I just got my first review of Tank Talbott’s Guide to Girls. It’s from Booklist. I like Booklist…they’ve been kind to me. They even gave me a starred review for My Mom’s Having a Baby, and made it an Editor’s Choice book for 2005. But still…I can’t help but feel a little anxious every time a new review comes out…
I don’t even READ them when I first get them…I SCAN for “danger words and phrases.” And I found one of those danger phrases at the bottom of this one…”Serious issues aren’t always smoothly incorporated into the story,” (fortunately, there IS a but…) “but kids will like Tank and also understand his hope to demystify the opposite sex.” Despite the but, I clung to that “serious issues aren’t always smoothly incorporated into the story” a while longer (Which serious issues aren’t smoothly incorporated into the story? Where? How many instances? Can I go back and fix it, Wendy?), then I started at the beginning and read the whole review.
Not too bad…that “serious issues aren’t always smoothly incorporated into the story” was the worst line in there.
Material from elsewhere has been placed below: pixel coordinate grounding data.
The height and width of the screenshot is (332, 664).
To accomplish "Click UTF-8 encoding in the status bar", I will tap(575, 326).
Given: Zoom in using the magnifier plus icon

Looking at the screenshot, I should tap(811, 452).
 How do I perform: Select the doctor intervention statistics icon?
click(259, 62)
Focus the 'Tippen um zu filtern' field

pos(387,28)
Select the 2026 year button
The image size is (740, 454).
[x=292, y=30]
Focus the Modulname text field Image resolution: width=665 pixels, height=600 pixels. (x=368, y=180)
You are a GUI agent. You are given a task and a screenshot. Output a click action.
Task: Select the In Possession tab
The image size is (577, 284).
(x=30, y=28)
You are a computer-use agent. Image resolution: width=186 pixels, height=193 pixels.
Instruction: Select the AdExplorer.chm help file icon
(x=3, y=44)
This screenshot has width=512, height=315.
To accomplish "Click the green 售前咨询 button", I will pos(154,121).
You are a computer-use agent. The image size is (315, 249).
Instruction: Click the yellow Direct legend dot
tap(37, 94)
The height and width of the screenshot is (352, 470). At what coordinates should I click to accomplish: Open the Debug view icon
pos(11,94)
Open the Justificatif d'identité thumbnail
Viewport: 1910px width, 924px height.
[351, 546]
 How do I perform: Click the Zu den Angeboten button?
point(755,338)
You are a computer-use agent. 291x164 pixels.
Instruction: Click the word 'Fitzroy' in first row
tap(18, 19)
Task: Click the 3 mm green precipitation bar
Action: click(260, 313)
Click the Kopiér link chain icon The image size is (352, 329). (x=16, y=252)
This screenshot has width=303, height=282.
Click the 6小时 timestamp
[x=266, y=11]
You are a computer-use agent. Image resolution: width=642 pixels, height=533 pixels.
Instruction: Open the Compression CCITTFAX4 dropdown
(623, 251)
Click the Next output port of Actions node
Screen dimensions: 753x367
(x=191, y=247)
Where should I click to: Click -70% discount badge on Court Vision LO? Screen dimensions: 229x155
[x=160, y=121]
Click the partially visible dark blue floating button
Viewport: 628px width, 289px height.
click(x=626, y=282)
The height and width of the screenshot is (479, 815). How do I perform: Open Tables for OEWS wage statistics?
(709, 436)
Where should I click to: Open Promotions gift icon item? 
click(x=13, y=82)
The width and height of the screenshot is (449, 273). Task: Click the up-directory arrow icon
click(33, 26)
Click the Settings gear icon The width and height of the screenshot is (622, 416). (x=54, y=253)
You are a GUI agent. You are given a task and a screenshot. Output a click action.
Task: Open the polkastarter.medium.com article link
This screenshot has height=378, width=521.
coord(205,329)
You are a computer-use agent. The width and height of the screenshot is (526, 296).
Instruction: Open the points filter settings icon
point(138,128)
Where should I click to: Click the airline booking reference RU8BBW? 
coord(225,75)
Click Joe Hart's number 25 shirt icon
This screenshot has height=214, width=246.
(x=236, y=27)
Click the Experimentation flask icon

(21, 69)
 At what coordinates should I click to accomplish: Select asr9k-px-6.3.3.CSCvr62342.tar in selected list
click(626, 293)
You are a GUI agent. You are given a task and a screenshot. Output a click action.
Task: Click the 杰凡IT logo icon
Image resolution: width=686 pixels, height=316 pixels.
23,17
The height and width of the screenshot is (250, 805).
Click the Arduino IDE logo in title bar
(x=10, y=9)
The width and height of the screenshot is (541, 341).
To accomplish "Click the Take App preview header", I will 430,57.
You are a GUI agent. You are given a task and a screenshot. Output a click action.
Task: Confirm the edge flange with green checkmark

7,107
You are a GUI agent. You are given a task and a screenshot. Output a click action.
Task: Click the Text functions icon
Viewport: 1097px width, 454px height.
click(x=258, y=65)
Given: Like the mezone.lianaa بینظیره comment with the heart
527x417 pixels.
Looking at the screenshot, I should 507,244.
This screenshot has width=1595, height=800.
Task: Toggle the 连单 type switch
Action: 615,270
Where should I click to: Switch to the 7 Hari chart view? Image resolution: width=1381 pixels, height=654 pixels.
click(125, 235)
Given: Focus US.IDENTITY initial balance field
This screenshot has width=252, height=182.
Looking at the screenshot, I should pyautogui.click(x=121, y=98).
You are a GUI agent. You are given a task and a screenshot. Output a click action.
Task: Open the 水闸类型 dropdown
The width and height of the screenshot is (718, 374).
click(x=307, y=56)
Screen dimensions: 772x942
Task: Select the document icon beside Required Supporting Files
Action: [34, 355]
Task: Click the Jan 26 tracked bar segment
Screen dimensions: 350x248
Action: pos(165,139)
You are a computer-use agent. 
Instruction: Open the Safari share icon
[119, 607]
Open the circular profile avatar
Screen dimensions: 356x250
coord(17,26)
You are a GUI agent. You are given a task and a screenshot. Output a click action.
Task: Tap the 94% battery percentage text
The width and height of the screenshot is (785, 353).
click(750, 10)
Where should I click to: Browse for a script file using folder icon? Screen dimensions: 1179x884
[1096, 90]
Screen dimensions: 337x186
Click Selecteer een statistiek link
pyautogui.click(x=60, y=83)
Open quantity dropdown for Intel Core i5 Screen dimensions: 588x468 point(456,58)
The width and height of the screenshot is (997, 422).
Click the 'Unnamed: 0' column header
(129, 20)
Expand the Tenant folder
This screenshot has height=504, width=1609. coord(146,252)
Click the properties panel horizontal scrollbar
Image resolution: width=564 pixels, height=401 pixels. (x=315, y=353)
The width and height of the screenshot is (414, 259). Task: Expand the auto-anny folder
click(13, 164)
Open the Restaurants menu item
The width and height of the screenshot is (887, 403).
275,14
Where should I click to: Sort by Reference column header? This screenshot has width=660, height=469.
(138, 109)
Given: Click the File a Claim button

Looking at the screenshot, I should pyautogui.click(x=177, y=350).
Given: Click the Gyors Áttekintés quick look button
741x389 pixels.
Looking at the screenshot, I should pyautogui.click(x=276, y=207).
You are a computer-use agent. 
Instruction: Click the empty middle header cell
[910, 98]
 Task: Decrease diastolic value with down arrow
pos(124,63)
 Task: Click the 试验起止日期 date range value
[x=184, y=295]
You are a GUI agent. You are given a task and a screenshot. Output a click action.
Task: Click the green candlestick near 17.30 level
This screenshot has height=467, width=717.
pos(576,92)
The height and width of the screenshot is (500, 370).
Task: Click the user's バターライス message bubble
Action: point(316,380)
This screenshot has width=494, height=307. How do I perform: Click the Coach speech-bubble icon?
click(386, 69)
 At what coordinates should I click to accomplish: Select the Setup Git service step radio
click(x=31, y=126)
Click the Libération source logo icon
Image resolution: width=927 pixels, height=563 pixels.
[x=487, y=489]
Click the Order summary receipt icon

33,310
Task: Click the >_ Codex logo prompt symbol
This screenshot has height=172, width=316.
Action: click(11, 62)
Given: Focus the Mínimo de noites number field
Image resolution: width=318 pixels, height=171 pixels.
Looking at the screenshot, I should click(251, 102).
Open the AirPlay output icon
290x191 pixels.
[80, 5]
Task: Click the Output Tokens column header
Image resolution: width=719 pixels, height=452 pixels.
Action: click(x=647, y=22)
There’s even a pretty nice sentence that I can probably use as a blurb on my website: “Butler’s follow-up to Trading Places with Tank Talbott (2003) is a satisfying, often humorous read (Tank’s explanations for girls’ behavior are particularly creative), which touches on such matter as Internet safety, changing friendships, and anger management, especially as it relates to Tank’s older brother.”
Is it just me, or do all writers dwell a little longer on the negative than the positive? (I did that with the fan letter I posted earlier today, too…it really WAS a nice letter…) Maybe I need to go back and reread Stephanie’s piece on changing my story/changing my life? My “story” is that I got a POSITIVE review here… (“That’s my story, and I’m sticking to it!”)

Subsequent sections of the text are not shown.